Digital Diet Slims Your Power Designs

July 31, 2007
During the last 40 years, Moore’s Law has been the main driver for the power-supply industry. In 1965, Intel co-founder Gordon Moore noted that the power consumption of a chip doubles every 24 months.

During the last 40 years, Moore’s Law has been the main driver for the power-supply industry. In 1965, Intel co-founder Gordon Moore noted that the power consumption of a chip doubles every 24 months. Later on, shifting into a higher gear, he accelerated his prediction to 18-month intervals. The demise of Moore’s law has been predicted for quite a while, due to the relentless addition of ever-smaller active devices, and the resulting leakage increase or “tunneling” through ever-thinner and narrower silicon insulation between the active devices on a chip. But recently, Intel, with its cleverness of replacing the silicon-dioxide isolation with the metallic alloy hafnium, dodged the demise of Moore’s law by another few years.

Like an enamored puppy, the power-supply industry has followed the Moore’s Law trend. Over the years, the industry has increased the power delivered by power supplies, while packing more circuits into their ever-decreasing physical size.

However, with efficiencies in the upper 90s, our industry also seems to be approaching a performance limit, and the end of further efficiency gains may be at hand. Frequent press releases laud every fraction-of-a-percent increase in efficiency as if this is the best that can be achieved. And, in all honesty, it probably is. We might approach the brass ring of 100% efficiency, but we’ll never quite reach the prize.

So, rather than continuing to ride the efficiency merry-go-round, let’s get off and explore other paths. And instead of concentrating all our efforts on stuffing more raw power into ever-smaller boxes, we need to put more brainpower into these already dense power supplies.

This shift is already happening gradually. From the introduction of simple on/off controls into board-mounted power supplies, we’ve progressed to overvoltage and overcurrent limiting, and remote output-voltage adjustments. However, these basic controls — tacked onto the proven analog circuitry on the board — started taking more and more space, reducing the overall power density of the supply.

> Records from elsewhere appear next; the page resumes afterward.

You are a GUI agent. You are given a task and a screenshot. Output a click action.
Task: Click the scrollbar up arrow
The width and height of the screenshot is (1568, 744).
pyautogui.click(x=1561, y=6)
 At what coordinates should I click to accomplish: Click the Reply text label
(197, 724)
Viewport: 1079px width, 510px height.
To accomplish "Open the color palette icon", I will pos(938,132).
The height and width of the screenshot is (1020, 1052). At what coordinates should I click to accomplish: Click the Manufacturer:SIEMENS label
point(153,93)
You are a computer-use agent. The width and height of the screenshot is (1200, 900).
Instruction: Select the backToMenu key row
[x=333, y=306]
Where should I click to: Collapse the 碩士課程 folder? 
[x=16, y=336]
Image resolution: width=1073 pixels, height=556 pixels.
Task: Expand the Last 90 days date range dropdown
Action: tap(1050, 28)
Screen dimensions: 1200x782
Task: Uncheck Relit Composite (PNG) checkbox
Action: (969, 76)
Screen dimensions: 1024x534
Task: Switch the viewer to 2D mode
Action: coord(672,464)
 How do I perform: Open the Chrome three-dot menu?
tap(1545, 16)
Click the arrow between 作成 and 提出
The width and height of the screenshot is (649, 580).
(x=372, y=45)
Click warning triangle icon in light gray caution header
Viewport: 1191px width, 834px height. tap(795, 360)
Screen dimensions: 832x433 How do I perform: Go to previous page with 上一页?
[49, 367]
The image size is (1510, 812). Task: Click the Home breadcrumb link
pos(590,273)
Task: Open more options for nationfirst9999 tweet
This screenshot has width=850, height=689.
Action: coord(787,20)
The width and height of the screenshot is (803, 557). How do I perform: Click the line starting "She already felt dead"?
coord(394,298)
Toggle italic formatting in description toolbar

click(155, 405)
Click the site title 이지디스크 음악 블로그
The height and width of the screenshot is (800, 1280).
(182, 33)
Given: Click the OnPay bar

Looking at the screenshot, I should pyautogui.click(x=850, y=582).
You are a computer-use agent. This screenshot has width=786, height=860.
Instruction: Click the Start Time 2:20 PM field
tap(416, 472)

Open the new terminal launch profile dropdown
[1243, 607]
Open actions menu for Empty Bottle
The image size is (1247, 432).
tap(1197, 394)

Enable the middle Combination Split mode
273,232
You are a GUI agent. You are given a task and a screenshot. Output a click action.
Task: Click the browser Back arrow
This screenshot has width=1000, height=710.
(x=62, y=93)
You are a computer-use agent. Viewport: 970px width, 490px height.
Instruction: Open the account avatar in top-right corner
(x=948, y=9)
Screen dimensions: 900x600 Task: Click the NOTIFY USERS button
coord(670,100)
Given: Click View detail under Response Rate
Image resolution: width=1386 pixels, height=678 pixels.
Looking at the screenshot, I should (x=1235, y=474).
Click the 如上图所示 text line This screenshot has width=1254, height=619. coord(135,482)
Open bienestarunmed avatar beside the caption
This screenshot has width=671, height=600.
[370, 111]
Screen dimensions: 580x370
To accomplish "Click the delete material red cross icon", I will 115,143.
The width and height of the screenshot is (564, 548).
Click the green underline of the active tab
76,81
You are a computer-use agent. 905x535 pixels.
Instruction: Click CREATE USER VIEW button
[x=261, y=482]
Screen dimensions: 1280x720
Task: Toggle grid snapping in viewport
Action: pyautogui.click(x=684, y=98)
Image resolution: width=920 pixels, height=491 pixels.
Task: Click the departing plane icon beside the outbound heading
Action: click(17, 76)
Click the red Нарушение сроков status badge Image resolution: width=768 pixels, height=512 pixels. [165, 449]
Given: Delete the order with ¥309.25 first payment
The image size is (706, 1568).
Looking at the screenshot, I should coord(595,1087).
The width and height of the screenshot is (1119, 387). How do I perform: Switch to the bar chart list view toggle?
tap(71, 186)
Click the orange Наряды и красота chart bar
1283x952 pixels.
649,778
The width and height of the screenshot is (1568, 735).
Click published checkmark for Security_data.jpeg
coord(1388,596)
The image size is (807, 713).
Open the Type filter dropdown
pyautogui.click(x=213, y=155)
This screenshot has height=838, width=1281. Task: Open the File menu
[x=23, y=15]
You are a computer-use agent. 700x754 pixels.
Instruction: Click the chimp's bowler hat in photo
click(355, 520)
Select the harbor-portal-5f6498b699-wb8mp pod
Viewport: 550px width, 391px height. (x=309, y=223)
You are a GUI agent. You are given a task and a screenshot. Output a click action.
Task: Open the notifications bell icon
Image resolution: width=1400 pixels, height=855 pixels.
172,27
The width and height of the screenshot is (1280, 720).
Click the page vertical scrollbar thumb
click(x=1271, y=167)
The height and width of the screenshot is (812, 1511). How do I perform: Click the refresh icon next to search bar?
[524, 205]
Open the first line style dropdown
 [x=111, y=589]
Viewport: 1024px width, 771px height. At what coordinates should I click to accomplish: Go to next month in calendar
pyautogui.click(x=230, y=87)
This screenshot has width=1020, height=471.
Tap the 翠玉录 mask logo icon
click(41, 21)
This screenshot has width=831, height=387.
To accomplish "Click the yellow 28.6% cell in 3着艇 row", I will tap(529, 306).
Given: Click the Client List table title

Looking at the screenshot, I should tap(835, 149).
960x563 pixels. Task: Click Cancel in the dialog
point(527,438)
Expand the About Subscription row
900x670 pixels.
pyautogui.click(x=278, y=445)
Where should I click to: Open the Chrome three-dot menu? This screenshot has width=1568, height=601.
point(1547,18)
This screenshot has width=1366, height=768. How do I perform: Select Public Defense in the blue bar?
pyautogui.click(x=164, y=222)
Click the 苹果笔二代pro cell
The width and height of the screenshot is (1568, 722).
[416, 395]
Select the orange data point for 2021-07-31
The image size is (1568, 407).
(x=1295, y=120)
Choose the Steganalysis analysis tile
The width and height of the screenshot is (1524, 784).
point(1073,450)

Because this reduction in density occurred slowly, its effects were not initially noticeable. But eventually, the impact became apparent. This situation might be likened to a person who does not pay attention to what they eat and gradually adds inches to their waistline. The time for applying a “digital diet” to slim power-supply designs has arrived.

Such a diet consists of converting the fat analog signals to slim digital bits that can be easily digested by the predominant CMOS circuitry, and incorporate all the control, monitoring and management functions into slim silicon. A digital diet also will reduce and slim down the fat inductors and bulky capacitors needed in supplies using pure analog power conversion.

The arguments against converting to full digital power conversion echo the arguments against going on a food diet. One of the most common arguments is that we need to develop a common, uniform and proven digital power standard for all participants to follow. This would be nice, but as we wait for common agreement on the right diet to follow, our designs are getting fatter and fatter. We cannot wait any longer; the digital diet needs to be implemented today.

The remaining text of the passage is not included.